Brad Stevens gestures on the sideline as Jayson Tatum handles the ball during the second half of Tuesday's game.Mark J. Terrill/Associated Press

“The fouls killed us,” Celtics coach Brad Stevens said. “Then the transition. Our transition defense, in addition to playing slower and pounding the ball more, we’ve just got to be a lot better in all those areas. These games go back and forth like this. We were down 6, then took that lead. We’ve got to play better, though. Transition defense really stands out. That Herro three with a minute left in regulation was a killer. There were multiple other plays that led up to that, that I thought let them back in.”

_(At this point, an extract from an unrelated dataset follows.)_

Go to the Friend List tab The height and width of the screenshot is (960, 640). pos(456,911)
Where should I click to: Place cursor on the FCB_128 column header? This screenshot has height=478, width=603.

You have to credit the Heat for making big plays. The block was a “tip your cap” moment for Adebayo, who saved the game. But it has to be distressing that the Celtics wasted a 14-point lead in a game they had control of.


And Tatum can’t get too caught up in his superstardom. He is worthy of all the accolades he’s received, but he can also set up his teammates when he realizes the defense is focused on him. A drive and pass may have won the Celtics the game in regulation. But he did exactly what the Heat wanted. He settled for a low-percentage shot.

Meanwhile, Butler attacked the rim and got the hoop and the call. It should serve as a sobering lesson for the Celtics because the stakes are high. They have a legitimate shot to reach the NBA Finals. And 14-point leads are precious. You can’t botch them by over-fouling, and in one stretch Smart bypassing an open Brown under the basket for a corner 3-pointer.

The Heat celebrate Tuesday's playoff win.Mark J. Terrill/Associated Press

Daniel Theis has to grab more than four rebounds in 35 minutes, and he can’t continuously get caught up with silly fouls late in games. Theis fouled out 1:29 into overtime, and the Celtics could have used him in the final minutes.

There is plenty of time to respond. There is no home-court advantage in the bubble, so the Heat just took the first of seven neutral-court games. But the Celtics are going to have to make adjustments. Goran Dragic kept Miami close in the first half by dominating his matchup with Walker. The Celtics are going to have to defend Dragic differently.


The Heat punished the Celtics in the paint and hung around long enough to steal Game 1 with some key buckets and the clutch play of Adebayo. So, the Celtics can either react with some much-needed adjustments and count this as a mulligan or try to beat the Heat in the same way.

Adjustments are suggested. The Celtics are in for a long series, and that’s if they play well.

But what they can’t do is just rely on Tatum’s heroics and cross their fingers. That may have worked before, but not here. Not in the conference finals.

“Exactly that, it got stagnant,” Smart said. “We rested. We got complacent. Against a team like this, you can’t get complacent. Up 14, up 20, up 30, they’re really good from playing behind. When it counted, they made the plays down the stretch. Damn good play by Bam. Great play by Bam. They did their job. It’s time for us to do ours in Game 2.”